Circuit breakers are designed switches that operate automatically to protect an electrical circuit from damage caused by excess current from an overload or short circuit. Its basic function is to interrupt current flow after a fault is detected. The warning signs of an overloaded circuit may vary in severity and frequency but will be obvious compared to normal operations. Common electrical problems range between harmless and hazardous. Harmless faults include loose outlet plugs, broken light switches, simple short circuits, and flickering and dimming lights. Hazardous faults include light bulbs burning out frequently; dead outlets; a frequently tripped circuit breaker; mild shocks/tingles from appliances, receptacles or switches; a cracking or burning odor; and cut or damaged wires or cords.

Electricians calculate circuit loads with a 20 percent safety margin, making sure that the maximum appliance and fixture loads on the circuit are no more than 80 percent of the available amperage and wattage provided by the circuit. For example, a bathroom with a 20-amp circuit providing 2,400 watts of power can quite easily handle 1,800 watts of demand with a 25 percent safety margin.

First, find the main electrical panel (typically in the utility room) and determine the voltage and amperage available (i.e., 120/240 voltage, 200 amperes service). Second, count how many circuit breakers are in the main service panel. The current is divided into individual branch circuits, each controlled by a separate circuit breaker. A typical house will have a dozen or more circuits, each supplying power up to the circuit breaker and wire-rated limits (15 to 20 amps). Third, determine where each circuit goes to in your house. The label on the circuit breaker should describe the circuit location (i.e., “master bathroom”). Fourth and final, calculate the total power required by the devices plugged into each circuit. Figure 2 below illustrates a partial house wiring diagram.

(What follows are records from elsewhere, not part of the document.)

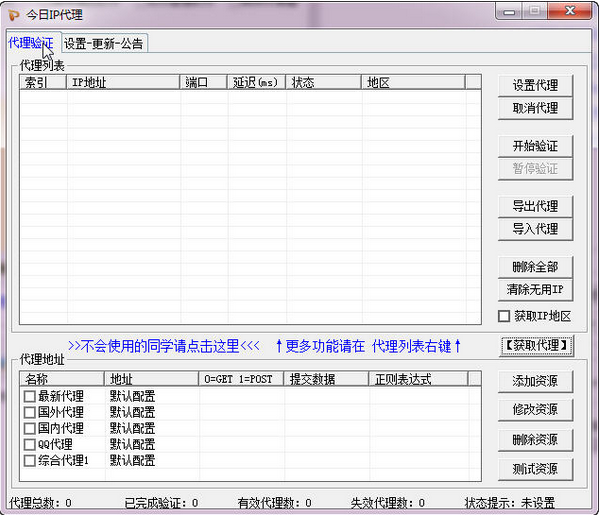The height and width of the screenshot is (515, 602).
Task: Click the app icon in title bar
Action: (13, 14)
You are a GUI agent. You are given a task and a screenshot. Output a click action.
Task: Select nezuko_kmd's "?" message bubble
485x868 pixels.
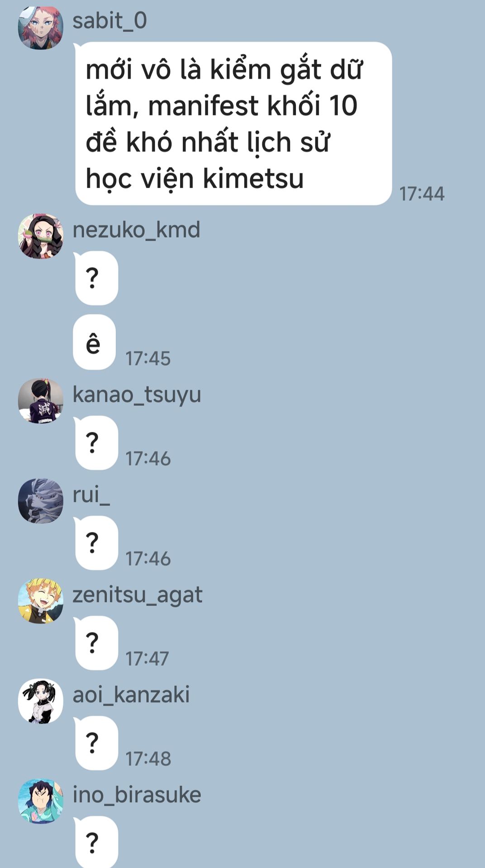pyautogui.click(x=96, y=278)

Figuring the electrical power used by an appliance begins with an understanding of the relationship between amps, watts and volts — the three key means of measuring electricity. A relationship principle known as Ohm's law states that amperage (A) x volts (V) = watts (W). Using this simple relationship principle, you can calculate the available wattage of any given circuit size:

15-amp, 120-volt circuit: 15 amps x 120 volts = 1,800 watts

20-amp, 120-volt circuit: 20 amps x 120 volts = 2,400 watts

For example, think of a simple hair dryer rated at 1,500 watts running on a 120-volt, 20-amp bathroom branch circuit. Using the W ÷ V = A variation of Ohm's law, you can calculate that 1,500 watts ÷ 120 volts = 12.5 amps. Your hair dryer running at maximum heat can draw 12.5 amps of power. Consideration should be given to the remaining power (900 watts or 7.5 amps) on that 20-amp circuit to avoid overloading the total capacity of 2,400 watts. Beware of adding a power strip to an existing outlet. This adds additional outlets but does not add amperage to the circuit.

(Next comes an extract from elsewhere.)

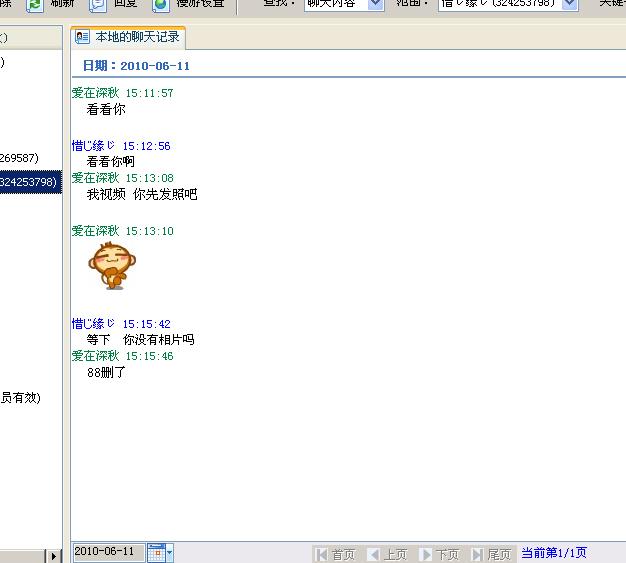The image size is (626, 563).
Task: Expand the range (范围) contact dropdown
Action: 569,5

The house wiring diagram below illustrates a section of a house or apartment with several rooms and circuits. Let’s use a sample bathroom with a vent fan that draws 120 watts of power, a light fixture that has three 60-watt bulbs (180 watts total), and an electrical outlet where that 1,500-watt hair dryer is plugged. The load on that circuit could reach 1,800 watts, as all of these could easily be drawing power at the same time on the 20-amp circuit (providing 2,400 watts). A circuit overload could occur if you plugged in an additional appliance such as a small space heater drawing 750 watts of power. The total power demand would be 2,550 watts, exceeding the 2,400 watts available and causing the circuit breaker to interrupt (trip) the circuit.

Overloading electrical circuits can happen easily and be the cause of a residential fire. Help prevent circuit overloads by knowing the power capabilities of your house. Know the total power consumption of your devices and limit the amount of power demand you place on each circuit. Never exceed the capacity of your circuits and be aware of the warning signs of an overloaded circuit. Getting to know the limits of your house’s power will help lower your risk of electrical fires, prevent overloading your electrical system and keep your family and home safe.